TEXT:
○ ○ ○ ○ ○ ○ ○
Posts Tagged ‘2004’

Rachel Davies

Rachel Davies makes films that inhabit a space between dreams and autobiography. Often depicting choreographed figures in the urban environment, her works combine filmic composition with live performance and narrative. Blending style and genre and re-processing existing footage, they are passionate and melancholic studies of memory and the present moment, place and displacement. Combining filmic composition with live performance and narrative, they are passionate and melancholic studies of memory and the present moment, place and displacement. A Time & A Place comprised four pieces from the previous ten years – including Hong Kong to Hull, We Got Old and Gold – together with a new video/live piece entitled A Time & A Place and a book-edition Ten Wasted Years.

A Time & A Place was Davies’ first gallery exhibition of works comprising films from the previous ten years, together with a new site-specific piece and a book edition. Presenting the films together within one space focused her personal themes of navigation, narrative and retrospect, the relationship between the individual and the sub/urban landscape, the real and the performed, and her growing interest in how the spectator may come to inhabit the space of representation. Marking moments in time, there were echoes and threads between films; some visible, some lost. The whole 50-minute sequence mapped the development of Davies’s ten-year relationship with the art form.

HONG KONG TO HULL (16min 1992-1999) reworks documentary footage from the artist’s overland journey in 1991. Fleeting connections with strangers, immersion in the moment, episodes of solitary reflection; the camera is witness and marker of passing time. Seven years later the random footage is reprocessed into an ordered split-screen pattern that takes us on a circular journey. Edited by Nick Fenton.

SO WE WENT DANCING. (3min 1995-2000) reworks holiday footage combining it with the voice of a 92-year old woman looking back at an unexpectedly romantic time in her life.

GOLD (10min 2004) interprets the adrenaline-fuelled world of the teenage girl, full of promise, magic and attitude, through the skills and competition of two young girls in their local gym. Produced by Polly Nash / Featuring Amy Tarrant and Jessica Brough / Choreographed by H2Dance / Shot by Natasha Braier / Music by Tom Gilleron / Edited by Nick Fenton / Produced by Polly Nash / Funded by Arts Council England.
○ ○ ○ ○ ○ ○ ○
DATASET RECORDS:
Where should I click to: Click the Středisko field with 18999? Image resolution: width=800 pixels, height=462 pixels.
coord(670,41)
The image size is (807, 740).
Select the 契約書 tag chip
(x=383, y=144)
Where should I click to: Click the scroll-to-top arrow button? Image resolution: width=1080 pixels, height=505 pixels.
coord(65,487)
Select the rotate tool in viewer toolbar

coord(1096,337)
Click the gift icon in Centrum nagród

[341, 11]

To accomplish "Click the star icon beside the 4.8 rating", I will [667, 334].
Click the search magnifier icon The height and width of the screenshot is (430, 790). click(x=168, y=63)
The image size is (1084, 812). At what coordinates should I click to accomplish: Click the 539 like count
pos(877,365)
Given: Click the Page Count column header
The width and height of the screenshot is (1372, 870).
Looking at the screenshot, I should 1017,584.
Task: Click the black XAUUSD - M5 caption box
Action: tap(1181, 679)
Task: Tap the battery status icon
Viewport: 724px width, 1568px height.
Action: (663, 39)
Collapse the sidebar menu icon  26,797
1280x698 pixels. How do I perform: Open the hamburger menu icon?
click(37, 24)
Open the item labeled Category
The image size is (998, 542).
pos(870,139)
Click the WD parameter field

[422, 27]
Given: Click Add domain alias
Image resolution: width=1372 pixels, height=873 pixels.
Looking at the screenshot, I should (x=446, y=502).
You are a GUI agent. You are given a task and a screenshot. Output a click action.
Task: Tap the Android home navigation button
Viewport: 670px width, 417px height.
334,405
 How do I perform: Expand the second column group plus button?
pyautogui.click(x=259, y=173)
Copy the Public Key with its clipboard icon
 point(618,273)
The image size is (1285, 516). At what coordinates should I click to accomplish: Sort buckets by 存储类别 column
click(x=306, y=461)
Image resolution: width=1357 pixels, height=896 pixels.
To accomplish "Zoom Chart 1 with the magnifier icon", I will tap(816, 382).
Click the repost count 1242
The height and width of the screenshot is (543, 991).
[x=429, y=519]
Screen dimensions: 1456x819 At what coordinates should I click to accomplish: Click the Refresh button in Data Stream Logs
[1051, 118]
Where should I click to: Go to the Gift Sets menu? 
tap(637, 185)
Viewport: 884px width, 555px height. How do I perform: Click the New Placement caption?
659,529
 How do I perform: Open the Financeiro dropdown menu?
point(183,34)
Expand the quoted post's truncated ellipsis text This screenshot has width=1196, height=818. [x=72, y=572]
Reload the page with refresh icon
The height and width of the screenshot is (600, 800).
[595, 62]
○ ○ ○ ○ ○ ○ ○
TASKS AND EXERCISES:
A - In the Rachel Davies text, who edited Hong Kong to Hull?
B - Please update the entries starting with the line containing "Click the repost count 1242" and going on through the end of the entries, replacing "screenshot" with "screen capture" and leaving everything else unchanged. Give only those lines.

ANSWERS TO EACH TASK:
A - Nick Fenton

B -
Click the repost count 1242
The height and width of the screen capture is (543, 991).
[x=429, y=519]
Screen dimensions: 1456x819 At what coordinates should I click to accomplish: Click the Refresh button in Data Stream Logs
[1051, 118]
Where should I click to: Go to the Gift Sets menu? 
tap(637, 185)
Viewport: 884px width, 555px height. How do I perform: Click the New Placement caption?
659,529
 How do I perform: Open the Financeiro dropdown menu?
point(183,34)
Expand the quoted post's truncated ellipsis text This screen capture has width=1196, height=818. [x=72, y=572]
Reload the page with refresh icon
The height and width of the screen capture is (600, 800).
[595, 62]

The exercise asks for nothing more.